◆ EXERCISE OBJECTIVE ◆
Check each line of the data for "input" and select those that have it.

Pixel coordinate grounding data:
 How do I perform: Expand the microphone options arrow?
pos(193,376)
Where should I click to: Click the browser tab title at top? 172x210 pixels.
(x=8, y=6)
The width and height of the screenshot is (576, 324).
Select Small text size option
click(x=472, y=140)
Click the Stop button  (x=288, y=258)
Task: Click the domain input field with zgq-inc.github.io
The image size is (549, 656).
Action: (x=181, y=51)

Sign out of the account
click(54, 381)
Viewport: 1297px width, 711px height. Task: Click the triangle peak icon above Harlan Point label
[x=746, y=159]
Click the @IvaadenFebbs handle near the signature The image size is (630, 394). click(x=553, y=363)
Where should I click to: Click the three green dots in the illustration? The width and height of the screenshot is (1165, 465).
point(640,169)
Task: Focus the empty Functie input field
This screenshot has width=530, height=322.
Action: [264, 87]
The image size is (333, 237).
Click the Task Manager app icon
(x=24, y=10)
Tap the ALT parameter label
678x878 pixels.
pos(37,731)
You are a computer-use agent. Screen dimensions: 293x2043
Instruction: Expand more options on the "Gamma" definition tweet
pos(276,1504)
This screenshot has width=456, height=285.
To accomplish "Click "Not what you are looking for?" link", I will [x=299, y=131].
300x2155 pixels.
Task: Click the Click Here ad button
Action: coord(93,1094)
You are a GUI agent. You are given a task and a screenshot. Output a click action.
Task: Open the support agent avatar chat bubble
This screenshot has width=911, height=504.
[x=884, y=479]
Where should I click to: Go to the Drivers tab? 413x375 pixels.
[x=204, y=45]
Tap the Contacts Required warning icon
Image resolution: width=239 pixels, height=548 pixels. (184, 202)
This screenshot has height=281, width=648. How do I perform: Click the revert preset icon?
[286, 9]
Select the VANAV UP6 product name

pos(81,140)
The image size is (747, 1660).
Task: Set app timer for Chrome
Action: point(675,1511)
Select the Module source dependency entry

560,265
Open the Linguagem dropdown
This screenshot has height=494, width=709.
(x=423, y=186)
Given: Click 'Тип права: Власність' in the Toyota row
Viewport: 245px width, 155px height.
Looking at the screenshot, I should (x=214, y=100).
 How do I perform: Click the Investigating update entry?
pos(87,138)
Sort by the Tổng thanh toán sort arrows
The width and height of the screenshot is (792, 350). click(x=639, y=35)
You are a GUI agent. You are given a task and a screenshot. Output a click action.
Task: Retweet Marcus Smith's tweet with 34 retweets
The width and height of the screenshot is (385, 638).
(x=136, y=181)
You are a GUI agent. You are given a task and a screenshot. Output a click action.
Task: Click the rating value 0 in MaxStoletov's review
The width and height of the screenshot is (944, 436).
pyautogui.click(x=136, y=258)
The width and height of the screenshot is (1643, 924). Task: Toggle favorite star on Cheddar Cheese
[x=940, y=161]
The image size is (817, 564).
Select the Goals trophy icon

◆ RESPONSE TO THE EXERCISE ◆
Task: Click the domain input field with zgq-inc.github.io
Task: Focus the empty Functie input field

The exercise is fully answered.